● SHORT TASK A: In the rows, could you give everything from "Switch to the 笔记 tab" down to "Looking at the screenshot, I should click(x=1019, y=349)." again, with "Collapse" swapped for "Expand" and every other part left unchanged?

● DOCUMENT PASSAGE:
Public college in Fengtai, Beijing, China

Beijing Electronic Science and Technology Institute, or BEIST, is located at No. 7 Fufeng Road, Fengtai District, Beijing. It is a general institution of higher learning that trains professional and technical personnel in information security and office automation for party and government agencies. It is affiliated with the General Office of the Chinese Communist Party. The college is a major research institute of information security in China. It consists of five departments.

== History ==

=== Beijing Electronic Science and Technology Institute ===
The predecessor of Beijing Electronic Science and Technology Institute was the Youth Training Class of the Central Working Committee, which was established in Xibaipo, Pingshan County, Hebei Province in August 1947. In 1949, it was merged into the Engineering School of the People's Revolutionary Military Commission of the Central People's Government in Zhangjiakou. In June 1952, some departments were separated again and merged with the East China Military Region in Nanjing and the Third Field Army Youth Cadre School (established in March 1950) to form the Central People's Government People's Revolutionary Military Commission Confidential Cadre School (Nanjing Confidential Cadre School), which was under the jurisdiction of the Central People's Government People's Revolutionary Military Commission.Later it was changed to the Central People's Government Committee Confidential Cadre School. In December 1954, it was changed to the First Confidential School of the Chinese People's Liberation Army. In May 1955, it was changed to the First Confidential School of the State Council and was incorporated into the State Council. Later, the school moved to Beijing and was referred to as Beijing Jixue School. After that, it moved to Xuanhua, Hebei and was referred to as Xuanhua Jixue School.

In 1981, with the approval of the State Council, Beijing Electronic College was established in Xiaotangshan, Beijing.In the second half of 1983, the school moved to Banbidian, Beijing, and officially began to recruit college students. In 1992, with the approval of the State Education Commission, Beijing University of Posts and Telecommunications was established on the basis of Beijing Electronic College. It began to recruit undergraduate students and added correspondence education. In 1993, the General Office of the CCP Central Committee decided to merge Zhongnanhai Amateur University into Beijing University of Electronic Science and Technology. In February 1999, the college moved to the new campus in Fengtai, located in the Fengtai Park of Zhongguancun Science Park.

Since the establishment of the school, Mao Zedong, Deng Xiaoping, Jiang Zemin, Hu Jintao, Xi Jinping and other top leaders have written inscriptions. Among them, Jiang Zemin, General Secretary of the CCP Central Committee, also wrote the name of the school. Qiao Shi, Wen Jiabao, Zeng Qinghong, Wang Gang, Li Zhanshu and other party and state leaders have given instructions for the development of the school and visited the school.

● RECORDS FOR THIS TASK:
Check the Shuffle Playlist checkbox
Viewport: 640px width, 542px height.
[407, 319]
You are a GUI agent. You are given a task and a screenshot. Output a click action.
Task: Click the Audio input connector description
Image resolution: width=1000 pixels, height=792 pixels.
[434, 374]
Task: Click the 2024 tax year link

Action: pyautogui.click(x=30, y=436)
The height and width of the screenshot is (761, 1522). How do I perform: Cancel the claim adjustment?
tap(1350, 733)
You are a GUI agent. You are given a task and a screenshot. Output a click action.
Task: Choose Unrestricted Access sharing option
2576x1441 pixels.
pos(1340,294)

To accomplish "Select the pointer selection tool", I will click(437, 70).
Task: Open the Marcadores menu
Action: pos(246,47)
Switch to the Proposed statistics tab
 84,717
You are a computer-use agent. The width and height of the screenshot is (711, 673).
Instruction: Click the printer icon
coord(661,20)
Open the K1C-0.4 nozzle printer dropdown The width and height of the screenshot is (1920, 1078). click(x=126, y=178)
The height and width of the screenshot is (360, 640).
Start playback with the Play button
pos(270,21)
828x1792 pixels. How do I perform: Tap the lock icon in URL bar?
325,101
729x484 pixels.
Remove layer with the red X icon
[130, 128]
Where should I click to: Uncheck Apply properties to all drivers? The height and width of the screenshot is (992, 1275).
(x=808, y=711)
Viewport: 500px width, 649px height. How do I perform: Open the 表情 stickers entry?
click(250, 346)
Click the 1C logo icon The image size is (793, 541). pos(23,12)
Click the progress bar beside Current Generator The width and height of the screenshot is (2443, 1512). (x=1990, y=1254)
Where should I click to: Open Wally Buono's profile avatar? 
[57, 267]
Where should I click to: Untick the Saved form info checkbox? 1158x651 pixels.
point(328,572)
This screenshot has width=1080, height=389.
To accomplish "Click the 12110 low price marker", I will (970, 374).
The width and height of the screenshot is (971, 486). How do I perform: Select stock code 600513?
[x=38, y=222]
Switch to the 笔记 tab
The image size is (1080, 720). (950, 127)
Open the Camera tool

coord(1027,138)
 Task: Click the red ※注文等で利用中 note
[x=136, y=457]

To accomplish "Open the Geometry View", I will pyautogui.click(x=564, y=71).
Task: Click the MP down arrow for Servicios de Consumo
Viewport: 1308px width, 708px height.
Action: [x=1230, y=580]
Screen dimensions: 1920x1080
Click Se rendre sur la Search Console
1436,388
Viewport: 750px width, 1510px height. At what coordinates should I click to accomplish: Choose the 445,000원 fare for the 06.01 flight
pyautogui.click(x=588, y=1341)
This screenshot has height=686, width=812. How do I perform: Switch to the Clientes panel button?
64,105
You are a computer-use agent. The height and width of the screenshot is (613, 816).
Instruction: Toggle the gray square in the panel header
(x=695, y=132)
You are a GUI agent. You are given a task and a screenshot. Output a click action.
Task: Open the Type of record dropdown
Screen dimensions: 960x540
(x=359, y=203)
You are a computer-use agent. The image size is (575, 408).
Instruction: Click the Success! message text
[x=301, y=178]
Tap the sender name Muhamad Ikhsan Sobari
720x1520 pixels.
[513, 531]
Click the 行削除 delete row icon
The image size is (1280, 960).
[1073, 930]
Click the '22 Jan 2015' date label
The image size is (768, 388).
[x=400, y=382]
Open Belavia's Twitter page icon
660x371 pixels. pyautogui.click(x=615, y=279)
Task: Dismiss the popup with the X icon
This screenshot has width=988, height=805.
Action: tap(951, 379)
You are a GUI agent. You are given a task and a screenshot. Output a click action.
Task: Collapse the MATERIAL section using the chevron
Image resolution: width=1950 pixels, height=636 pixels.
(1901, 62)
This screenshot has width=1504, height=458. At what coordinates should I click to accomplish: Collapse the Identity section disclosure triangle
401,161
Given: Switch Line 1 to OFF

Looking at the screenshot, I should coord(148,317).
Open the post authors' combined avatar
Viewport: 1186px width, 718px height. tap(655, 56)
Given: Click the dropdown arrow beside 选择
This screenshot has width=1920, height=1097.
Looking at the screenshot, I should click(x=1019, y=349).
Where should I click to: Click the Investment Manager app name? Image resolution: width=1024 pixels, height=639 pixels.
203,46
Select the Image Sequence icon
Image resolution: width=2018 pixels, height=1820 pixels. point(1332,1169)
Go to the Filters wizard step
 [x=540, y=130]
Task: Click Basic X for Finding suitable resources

● SHORT TASK B: Could you carry on the passage about the Beijing Electronic Science and Technology Institute from the point where it stops?

● RESULT A:
Switch to the 笔记 tab
The image size is (1080, 720). (950, 127)
Open the Camera tool

coord(1027,138)
 Task: Click the red ※注文等で利用中 note
[x=136, y=457]

To accomplish "Open the Geometry View", I will pyautogui.click(x=564, y=71).
Task: Click the MP down arrow for Servicios de Consumo
Viewport: 1308px width, 708px height.
Action: [x=1230, y=580]
Screen dimensions: 1920x1080
Click Se rendre sur la Search Console
1436,388
Viewport: 750px width, 1510px height. At what coordinates should I click to accomplish: Choose the 445,000원 fare for the 06.01 flight
pyautogui.click(x=588, y=1341)
This screenshot has height=686, width=812. How do I perform: Switch to the Clientes panel button?
64,105
You are a computer-use agent. The height and width of the screenshot is (613, 816).
Instruction: Toggle the gray square in the panel header
(x=695, y=132)
You are a GUI agent. You are given a task and a screenshot. Output a click action.
Task: Open the Type of record dropdown
Screen dimensions: 960x540
(x=359, y=203)
You are a computer-use agent. The image size is (575, 408).
Instruction: Click the Success! message text
[x=301, y=178]
Tap the sender name Muhamad Ikhsan Sobari
720x1520 pixels.
[513, 531]
Click the 行削除 delete row icon
The image size is (1280, 960).
[1073, 930]
Click the '22 Jan 2015' date label
The image size is (768, 388).
[x=400, y=382]
Open Belavia's Twitter page icon
660x371 pixels. pyautogui.click(x=615, y=279)
Task: Dismiss the popup with the X icon
This screenshot has width=988, height=805.
Action: tap(951, 379)
You are a GUI agent. You are given a task and a screenshot. Output a click action.
Task: Expand the MATERIAL section using the chevron
Image resolution: width=1950 pixels, height=636 pixels.
(1901, 62)
This screenshot has width=1504, height=458. At what coordinates should I click to accomplish: Expand the Identity section disclosure triangle
401,161
Given: Switch Line 1 to OFF

Looking at the screenshot, I should coord(148,317).
Open the post authors' combined avatar
Viewport: 1186px width, 718px height. tap(655, 56)
Given: Click the dropdown arrow beside 选择
This screenshot has width=1920, height=1097.
Looking at the screenshot, I should click(x=1019, y=349).

● RESULT B:
=== Zhongnanhai Amateur University ===
In the spring of 1948, Mao Zedong, Chairman of the Chinese Communist Party, established the Central Government Amateur School in Xibaipo, Pingshan County, Hebei Province. The central leadership at that time made a special study on this and decided that Liu Shaoqi, one of the five secretaries of the Secretariat of the Chinese Communist Party, would serve as the principal concurrently. Liu Huo from the Propaganda and Education Section would be in charge of the specific teaching work. The courses included political theory and cultural courses such as Chinese and mathematics. There were no full-time teachers, and cadres with high cultural and theoretical levels were hired to teach.

In 1949, the Central Committee of the Chinese Communist Party moved into Zhongnanhai in Beijing. The school's teaching work was handed over to the Central Guard Bureau, which used the scattered and unused old bungalows in Zhongnanhai as classrooms and called it the Zhongnanhai Cultural School. After the founding of the People's Republic of China, the number of units in Zhongnanhai increased, and the educational levels of the staff varied, so many courses and classes needed to be opened. The leaders transferred more than ten young people with university and college degrees from the graduates of the North China People's Revolutionary University to teach. In 1953, there were more than 900 students. The principal was Wang Jingxian, secretary of the Party Branch of Mao Zedong's Office and deputy director of the Central Security Bureau. The vice principal was Ma Da, chief of the Propaganda and Education Section of the Security Bureau. At that time, the school offered junior high school and elementary school cultural courses, plus crash courses in literacy, a total of 26 classes. Because the CCP Central Committee Directly Affiliated Organs Committee stipulated that all staff members who did not have a high school education must study at the school, all central directly affiliated organs working in Zhongnanhai, such as the General Office of the CCP Central Committee, the CCP Central Military Commission, the CCP Central Publicity Department, the Security Bureau, the Secretariat, the Confidential Office, and other units, had staff members enrolled, with the Security Bureau having the largest number of staff members. The State Council and its system working in Zhongnanhai also had a large-scale part-time school, but the teaching location was not in Zhongnanhai.

By the end of the 1950s, half of the students in the school had reached the level of junior high school graduates and needed to go to high school. At this time, the school's courses were reduced and the number of students dropped to more than 400. At that time, the Central Military Commission of the CCP and the CCP Publicity Department moved out of Zhongnanhai, and the staff of other agencies in Zhongnanhai were reduced due to three rectification and reorganizations in 1955, 1957 and 1959. The principal, Wang Jingxian, was often on business trips with Mao Zedong and had no time to take care of school affairs. The vice principal, Ma Da, had been transferred to Xinjiang for work. The director, deputy director and many teaching staff left one after another. There were only five teachers left, and they were unable to run a high school.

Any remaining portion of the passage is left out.